Mere weeks later we now have a proposed budget from the President’s for 2018 which stands in striking contrast, cutting and even eliminating entire programs that fight hunger in our country. The largest single cut is to the Supplemental Nutrition Assistance Program (SNAP, formerly food stamps) – more than $190 billion over 10 years. That’s 25% of the entire program. Food Lifeline is dedicated to ending hunger in Western Washington, but we know that for every meal we provide, SNAP provides four. There is no way the emergency food system can make up for this level of cuts to SNAP.
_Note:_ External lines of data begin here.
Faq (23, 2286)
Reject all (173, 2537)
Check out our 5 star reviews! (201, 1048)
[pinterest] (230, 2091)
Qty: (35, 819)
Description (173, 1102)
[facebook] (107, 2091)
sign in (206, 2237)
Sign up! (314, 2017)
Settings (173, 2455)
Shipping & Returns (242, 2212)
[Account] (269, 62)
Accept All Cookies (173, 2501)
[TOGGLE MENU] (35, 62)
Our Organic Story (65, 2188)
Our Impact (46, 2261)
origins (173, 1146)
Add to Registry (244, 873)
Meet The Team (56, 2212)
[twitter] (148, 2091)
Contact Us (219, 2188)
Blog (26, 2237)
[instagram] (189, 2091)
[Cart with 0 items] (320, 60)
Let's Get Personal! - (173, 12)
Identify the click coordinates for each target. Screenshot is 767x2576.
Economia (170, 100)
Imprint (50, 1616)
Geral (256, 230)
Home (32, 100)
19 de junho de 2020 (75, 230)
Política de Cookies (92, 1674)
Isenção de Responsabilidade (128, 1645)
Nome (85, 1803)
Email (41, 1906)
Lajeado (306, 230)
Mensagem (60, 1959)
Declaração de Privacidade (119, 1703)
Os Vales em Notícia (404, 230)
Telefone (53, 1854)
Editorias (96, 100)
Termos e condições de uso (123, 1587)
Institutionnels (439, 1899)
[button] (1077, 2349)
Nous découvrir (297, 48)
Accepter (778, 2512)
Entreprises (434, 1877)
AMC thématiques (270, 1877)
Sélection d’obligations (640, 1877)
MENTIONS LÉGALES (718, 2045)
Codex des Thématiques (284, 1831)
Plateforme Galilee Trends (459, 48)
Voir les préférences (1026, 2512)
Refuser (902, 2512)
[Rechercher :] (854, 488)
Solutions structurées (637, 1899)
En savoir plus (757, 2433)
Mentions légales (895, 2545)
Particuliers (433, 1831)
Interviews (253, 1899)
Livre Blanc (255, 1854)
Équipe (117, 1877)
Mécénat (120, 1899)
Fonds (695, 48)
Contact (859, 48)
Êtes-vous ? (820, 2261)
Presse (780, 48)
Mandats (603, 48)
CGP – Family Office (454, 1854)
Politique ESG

And how are these cuts made? More detailed analysis is available through the Center on Budget and Policy Priorities, but here’s the highlights:

  • Shifting the responsibility for 25% of the benefit amount to states to save the federal government $116 billion – this would mean $2.5 billion from Washington State alone
  • Eliminates automatic eligibility for individuals receiving other income-dependent benefits to save $31 billion
  • Limits benefits for jobless adults even when there are no jobs or job training opportunities available $20 billion
  • Limits the minimum benefit of $16 a month, the amount that many seniors receive to save $2.7 billion – a reduction of $8.5 million in benefits for Washington households
  • Lowering the cap for benefit levels regardless of family size to save $1.8 billion

In addition to SNAP, the rest of the safety net is cut to the breaking point. Cuts to the Emergency Food Assistance Program (TEFAP) for purchases and distribution support for food to be distributed through the food bank network would make it harder for us to do our job. Several other programs are eliminated entirely including the Low Income Home Energy Assistance Program (LIHEAP), the Emergency Food and Shelter Program (EFSP), and the WIC Farmers Market Nutrition Program (FMNP) – all programs that provide food support for the most vulnerable in our communities.

Budgets are documents that reflect our values as a nation. At Food Lifeline we don’t think that this budget is a reflection of what is important to people in our region. We believe in making sure the most basic of needs – enough food to eat – are met for our neighbors whether they’re in Kindergarten or in their golden years. This is our opportunity to let our Congressional delegation know that these cuts are unacceptable.

Many of our national partners have released statements as well. You can read analysis and reactions from Feeding America and the Food Resource and Action Center (FRAC).